— Your goal —
Copy the entries out again in full.

— Material for this task —

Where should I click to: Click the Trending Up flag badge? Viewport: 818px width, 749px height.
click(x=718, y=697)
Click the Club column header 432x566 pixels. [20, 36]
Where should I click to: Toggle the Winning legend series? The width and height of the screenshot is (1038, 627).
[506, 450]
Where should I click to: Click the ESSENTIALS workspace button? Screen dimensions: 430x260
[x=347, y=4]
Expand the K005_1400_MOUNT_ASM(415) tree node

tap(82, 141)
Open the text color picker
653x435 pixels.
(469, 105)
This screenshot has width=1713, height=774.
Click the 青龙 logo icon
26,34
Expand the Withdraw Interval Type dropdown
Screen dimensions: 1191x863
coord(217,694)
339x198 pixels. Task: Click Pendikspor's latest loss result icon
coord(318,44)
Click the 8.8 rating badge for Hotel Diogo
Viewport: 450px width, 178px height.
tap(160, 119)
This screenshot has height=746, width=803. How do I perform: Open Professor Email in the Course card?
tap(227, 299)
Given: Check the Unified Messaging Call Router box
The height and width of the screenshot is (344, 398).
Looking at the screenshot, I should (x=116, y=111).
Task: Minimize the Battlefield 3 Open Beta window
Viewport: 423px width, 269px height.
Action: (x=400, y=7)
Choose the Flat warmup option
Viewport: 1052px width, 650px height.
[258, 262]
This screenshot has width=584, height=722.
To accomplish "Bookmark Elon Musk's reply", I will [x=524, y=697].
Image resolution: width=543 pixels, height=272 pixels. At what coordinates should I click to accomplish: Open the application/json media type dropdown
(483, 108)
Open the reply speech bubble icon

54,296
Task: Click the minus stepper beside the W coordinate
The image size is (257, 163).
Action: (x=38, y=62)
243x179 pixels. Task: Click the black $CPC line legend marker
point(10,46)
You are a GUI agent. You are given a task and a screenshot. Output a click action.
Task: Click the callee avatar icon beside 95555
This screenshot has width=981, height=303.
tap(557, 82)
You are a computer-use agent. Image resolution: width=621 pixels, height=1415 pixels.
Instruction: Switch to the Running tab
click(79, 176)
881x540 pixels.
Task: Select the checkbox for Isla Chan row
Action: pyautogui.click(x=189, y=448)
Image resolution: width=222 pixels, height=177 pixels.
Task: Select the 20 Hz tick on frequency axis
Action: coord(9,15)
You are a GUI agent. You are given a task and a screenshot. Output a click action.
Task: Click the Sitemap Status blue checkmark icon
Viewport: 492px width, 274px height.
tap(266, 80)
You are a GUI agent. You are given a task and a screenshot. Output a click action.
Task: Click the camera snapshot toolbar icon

— Answer space —
Where should I click to: Click the Trending Up flag badge? Viewport: 818px width, 749px height.
click(x=718, y=697)
Click the Club column header 432x566 pixels. [20, 36]
Where should I click to: Toggle the Winning legend series? The width and height of the screenshot is (1038, 627).
[506, 450]
Where should I click to: Click the ESSENTIALS workspace button? Screen dimensions: 430x260
[x=347, y=4]
Expand the K005_1400_MOUNT_ASM(415) tree node

tap(82, 141)
Open the text color picker
653x435 pixels.
(469, 105)
This screenshot has width=1713, height=774.
Click the 青龙 logo icon
26,34
Expand the Withdraw Interval Type dropdown
Screen dimensions: 1191x863
coord(217,694)
339x198 pixels. Task: Click Pendikspor's latest loss result icon
coord(318,44)
Click the 8.8 rating badge for Hotel Diogo
Viewport: 450px width, 178px height.
tap(160, 119)
This screenshot has height=746, width=803. How do I perform: Open Professor Email in the Course card?
tap(227, 299)
Given: Check the Unified Messaging Call Router box
The height and width of the screenshot is (344, 398).
Looking at the screenshot, I should (x=116, y=111).
Task: Minimize the Battlefield 3 Open Beta window
Viewport: 423px width, 269px height.
Action: (x=400, y=7)
Choose the Flat warmup option
Viewport: 1052px width, 650px height.
[258, 262]
This screenshot has width=584, height=722.
To accomplish "Bookmark Elon Musk's reply", I will [x=524, y=697].
Image resolution: width=543 pixels, height=272 pixels. At what coordinates should I click to accomplish: Open the application/json media type dropdown
(483, 108)
Open the reply speech bubble icon

54,296
Task: Click the minus stepper beside the W coordinate
The image size is (257, 163).
Action: (x=38, y=62)
243x179 pixels. Task: Click the black $CPC line legend marker
point(10,46)
You are a GUI agent. You are given a task and a screenshot. Output a click action.
Task: Click the callee avatar icon beside 95555
This screenshot has width=981, height=303.
tap(557, 82)
You are a computer-use agent. Image resolution: width=621 pixels, height=1415 pixels.
Instruction: Switch to the Running tab
click(79, 176)
881x540 pixels.
Task: Select the checkbox for Isla Chan row
Action: pyautogui.click(x=189, y=448)
Image resolution: width=222 pixels, height=177 pixels.
Task: Select the 20 Hz tick on frequency axis
Action: coord(9,15)
You are a GUI agent. You are given a task and a screenshot. Output a click action.
Task: Click the Sitemap Status blue checkmark icon
Viewport: 492px width, 274px height.
tap(266, 80)
You are a GUI agent. You are given a task and a screenshot. Output a click action.
Task: Click the camera snapshot toolbar icon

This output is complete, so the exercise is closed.